[[ Supplied material, beginning ]]

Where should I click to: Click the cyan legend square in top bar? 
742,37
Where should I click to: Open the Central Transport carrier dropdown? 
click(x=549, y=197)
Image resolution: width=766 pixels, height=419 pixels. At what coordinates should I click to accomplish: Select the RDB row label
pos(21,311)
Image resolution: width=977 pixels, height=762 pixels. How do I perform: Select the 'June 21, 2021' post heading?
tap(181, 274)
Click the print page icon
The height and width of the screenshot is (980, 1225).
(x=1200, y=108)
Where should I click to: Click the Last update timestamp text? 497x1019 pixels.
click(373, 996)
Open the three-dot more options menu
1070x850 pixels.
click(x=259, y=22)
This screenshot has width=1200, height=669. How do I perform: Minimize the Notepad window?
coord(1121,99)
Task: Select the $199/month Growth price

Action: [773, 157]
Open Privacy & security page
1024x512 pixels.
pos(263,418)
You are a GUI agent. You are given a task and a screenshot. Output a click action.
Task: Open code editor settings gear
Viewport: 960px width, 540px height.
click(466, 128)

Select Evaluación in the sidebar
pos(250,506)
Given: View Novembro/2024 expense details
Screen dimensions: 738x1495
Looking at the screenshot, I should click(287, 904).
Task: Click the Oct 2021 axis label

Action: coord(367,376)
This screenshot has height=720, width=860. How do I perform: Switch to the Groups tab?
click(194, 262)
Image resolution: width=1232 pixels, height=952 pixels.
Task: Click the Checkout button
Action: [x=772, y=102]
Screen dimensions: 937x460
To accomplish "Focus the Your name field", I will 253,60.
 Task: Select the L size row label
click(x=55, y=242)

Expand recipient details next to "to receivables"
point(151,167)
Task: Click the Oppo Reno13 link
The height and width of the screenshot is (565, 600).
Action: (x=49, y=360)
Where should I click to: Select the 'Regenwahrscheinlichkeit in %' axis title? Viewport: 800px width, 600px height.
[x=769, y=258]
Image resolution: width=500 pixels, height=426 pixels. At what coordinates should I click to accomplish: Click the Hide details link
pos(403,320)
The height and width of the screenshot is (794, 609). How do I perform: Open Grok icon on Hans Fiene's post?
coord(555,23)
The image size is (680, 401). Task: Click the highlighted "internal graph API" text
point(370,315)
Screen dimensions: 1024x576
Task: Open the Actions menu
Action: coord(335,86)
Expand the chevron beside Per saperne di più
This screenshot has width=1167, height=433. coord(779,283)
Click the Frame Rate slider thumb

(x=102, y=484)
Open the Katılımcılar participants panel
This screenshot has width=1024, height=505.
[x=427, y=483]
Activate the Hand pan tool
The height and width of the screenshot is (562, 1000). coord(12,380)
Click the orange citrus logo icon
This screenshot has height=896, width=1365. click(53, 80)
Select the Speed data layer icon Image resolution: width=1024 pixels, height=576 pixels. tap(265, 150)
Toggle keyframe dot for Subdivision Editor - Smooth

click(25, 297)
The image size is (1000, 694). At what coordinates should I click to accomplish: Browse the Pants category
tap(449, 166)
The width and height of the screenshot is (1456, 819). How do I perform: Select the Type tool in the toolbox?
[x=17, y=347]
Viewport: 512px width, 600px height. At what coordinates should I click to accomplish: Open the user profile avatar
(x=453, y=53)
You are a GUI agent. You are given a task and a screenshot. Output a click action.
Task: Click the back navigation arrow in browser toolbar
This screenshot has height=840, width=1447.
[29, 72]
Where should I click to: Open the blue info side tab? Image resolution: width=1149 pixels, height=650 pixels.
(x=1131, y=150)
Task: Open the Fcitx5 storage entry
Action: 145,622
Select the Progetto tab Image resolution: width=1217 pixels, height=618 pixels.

[[ Supplied material, end ]]

> Task prompt: Write the material out again word for word.

> Expected output:
Where should I click to: Click the cyan legend square in top bar? 
742,37
Where should I click to: Open the Central Transport carrier dropdown? 
click(x=549, y=197)
Image resolution: width=766 pixels, height=419 pixels. At what coordinates should I click to accomplish: Select the RDB row label
pos(21,311)
Image resolution: width=977 pixels, height=762 pixels. How do I perform: Select the 'June 21, 2021' post heading?
tap(181, 274)
Click the print page icon
The height and width of the screenshot is (980, 1225).
(x=1200, y=108)
Where should I click to: Click the Last update timestamp text? 497x1019 pixels.
click(373, 996)
Open the three-dot more options menu
1070x850 pixels.
click(x=259, y=22)
This screenshot has width=1200, height=669. How do I perform: Minimize the Notepad window?
coord(1121,99)
Task: Select the $199/month Growth price

Action: [773, 157]
Open Privacy & security page
1024x512 pixels.
pos(263,418)
You are a GUI agent. You are given a task and a screenshot. Output a click action.
Task: Open code editor settings gear
Viewport: 960px width, 540px height.
click(466, 128)

Select Evaluación in the sidebar
pos(250,506)
Given: View Novembro/2024 expense details
Screen dimensions: 738x1495
Looking at the screenshot, I should click(287, 904).
Task: Click the Oct 2021 axis label

Action: coord(367,376)
This screenshot has height=720, width=860. How do I perform: Switch to the Groups tab?
click(194, 262)
Image resolution: width=1232 pixels, height=952 pixels.
Task: Click the Checkout button
Action: [x=772, y=102]
Screen dimensions: 937x460
To accomplish "Focus the Your name field", I will 253,60.
 Task: Select the L size row label
click(x=55, y=242)

Expand recipient details next to "to receivables"
point(151,167)
Task: Click the Oppo Reno13 link
The height and width of the screenshot is (565, 600).
Action: (x=49, y=360)
Where should I click to: Select the 'Regenwahrscheinlichkeit in %' axis title? Viewport: 800px width, 600px height.
[x=769, y=258]
Image resolution: width=500 pixels, height=426 pixels. At what coordinates should I click to accomplish: Click the Hide details link
pos(403,320)
The height and width of the screenshot is (794, 609). How do I perform: Open Grok icon on Hans Fiene's post?
coord(555,23)
The image size is (680, 401). Task: Click the highlighted "internal graph API" text
point(370,315)
Screen dimensions: 1024x576
Task: Open the Actions menu
Action: coord(335,86)
Expand the chevron beside Per saperne di più
This screenshot has width=1167, height=433. coord(779,283)
Click the Frame Rate slider thumb

(x=102, y=484)
Open the Katılımcılar participants panel
This screenshot has width=1024, height=505.
[x=427, y=483]
Activate the Hand pan tool
The height and width of the screenshot is (562, 1000). coord(12,380)
Click the orange citrus logo icon
This screenshot has height=896, width=1365. click(53, 80)
Select the Speed data layer icon Image resolution: width=1024 pixels, height=576 pixels. tap(265, 150)
Toggle keyframe dot for Subdivision Editor - Smooth

click(25, 297)
The image size is (1000, 694). At what coordinates should I click to accomplish: Browse the Pants category
tap(449, 166)
The width and height of the screenshot is (1456, 819). How do I perform: Select the Type tool in the toolbox?
[x=17, y=347]
Viewport: 512px width, 600px height. At what coordinates should I click to accomplish: Open the user profile avatar
(x=453, y=53)
You are a GUI agent. You are given a task and a screenshot. Output a click action.
Task: Click the back navigation arrow in browser toolbar
This screenshot has height=840, width=1447.
[29, 72]
Where should I click to: Open the blue info side tab? Image resolution: width=1149 pixels, height=650 pixels.
(x=1131, y=150)
Task: Open the Fcitx5 storage entry
Action: 145,622
Select the Progetto tab Image resolution: width=1217 pixels, height=618 pixels.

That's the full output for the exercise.